Im Auftrag der G20 ist die OECD daran, die Gewinnsteuern grosser Unternehmen global neu zu verteilen. Das Projekt trägt den unverdächtigen Namen «Besteuerung der digitalisierten Wirtschaft». Projektträger ist das mehr als 130 Staaten umfassende «OECD/G20 Inclusive Framework on BEPS», wobei die Projektarbeiten im Wesentlichen von der OECD ausgeführt werden. Ziel des Projekts ist eine Umverteilung von Gewinnsteuersubstrat von den Sitzstaaten zu den Staaten mit grossen Märkten wie Indien oder Brasilien (Projektpfeiler 1). Zweitens sollen globale Mindeststeuersätze eingeführt und von den Konzernen eingehalten werden (Projektpfeiler 2).
Erst im Jahr 2015 legten G20 und OECD mit den neuen BEPS-Vorgaben fest, dass die Unternehmen ihre Gewinne künftig konsequent am Ort der Wertschöpfung versteuern sollen.

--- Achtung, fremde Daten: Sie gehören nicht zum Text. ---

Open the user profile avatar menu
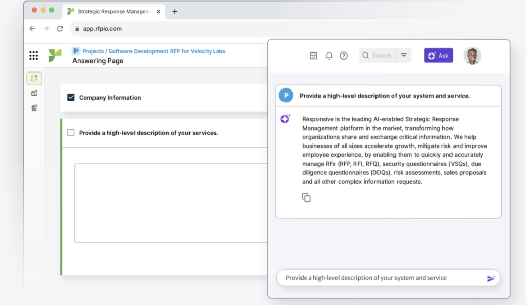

Das ist derjenige Ort, an dem die Gewinne erwirtschaftet und die dafür wesentlichen Geschäftsentscheide gefällt und umgesetzt werden. Da die Gewinnsteuer die Entschädigung für die Wertschöpfung darstellt, war diese Festlegung steuersystematisch richtig. Knapp vier Jahre später strebt die OECD einen Paradigmenwechsel an. Im Oktober 2019 präsentierte sie einen Vorschlag, der den Marktstaaten unabhängig von der Wertschöpfung ein grösseres Stück der Gewinnsteuereinnahmen garantiert. Als kleiner Markt- aber bedeutender Sitzstaat könnte das G20-Projekt die Schweiz erheblich treffen.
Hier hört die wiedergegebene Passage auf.